Helmet and Face Mask:
Obtain a helmet and mask that provides full facial protection which fits snugly on the head. All helmets and masks must be HECC certified.
 
Shoulder Pads:
The cap of the pad should cover the shoulder. Straps under the arms should attach securely. The front flap should come down far enough to cover the collarbone. For female players, a combination shoulder and chest protector combines shoulder pads with extra protection in the breast area.

 Elbow Pads:
The straps should remain tight, providing a snug fit over the elbow. Some pads have adjustable straps, some have only elastic straps. When straps become loose, the pad may slip off of the elbow, leaving it unprotected. There should be no space between shoulder pads, elbow pads, and the hockey gloves.

 Shin Pads:
The knee is a primary area of concern for protection.

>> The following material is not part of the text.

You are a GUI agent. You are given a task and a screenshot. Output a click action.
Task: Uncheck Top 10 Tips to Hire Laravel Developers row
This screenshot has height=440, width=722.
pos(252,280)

The pad should cover the knee when the leg is straight and when it is bent. Pads should bend just below the knee in order to conform to the bent leg.

 Gloves:
Gloves range in price from inexpensive to very expensive. They should have ample room for the fingers and thumb and must not be too snug in the wrist area. Be sure the cuff comes up far enough to adequately cover the wrist.
 
Sticks: Stick length can be determined by placing the front, bottom edge of the stick on the ground between the skates. The top of the shaft should touch just below the tip of the player's nose.

 Pants:
Pants are usually six sizes larger than the normal waist size. The top padded portion of the pants should cover the hips, lower ribs, and kidneys. The legs should be an inch or two above the knees, overlapping with the top of the knee pads. The area above the knees is often hit by the puck, therefore, make sure there is no gap between the pants and knee pads. If a gap exists, loosen the suspenders and lower the pants or obtain others that fit appropriately.

 Skates:
Skates are the hockey player's most important piece of equipment. Without properly fitted skates, the young hockey player is at a tremendous disadvantage. Skates should not be bought several sizes too large so a player may "grow into them." Oversize skates will retard the skating development of the youngster. Skates should be slightly smaller (approximately one-half size) than the normal shoe size. They should fit snugly with just one pair of socks. Push the toes all the way to the front of the boot. At the heel area there should only be enough room for an adult index finger to fit between the heel and the back of the boot. When properly laced, players should not be able to lift their heels and their toes should be able to move. Rapidly growing youngsters may outgrow more than one pair of skates in a season. Look for good buys on used skates, but make sure they fit properly.
 
 Jock: High quality nylon mesh and features large attachment tabs to securely hold socks in place. It also comes with an inner deluxe protective cup. The jock is lightweight and comfortable and is machine washable and highly durable.
 
 
Socks: Used to cover the shin pads and the exposed leg.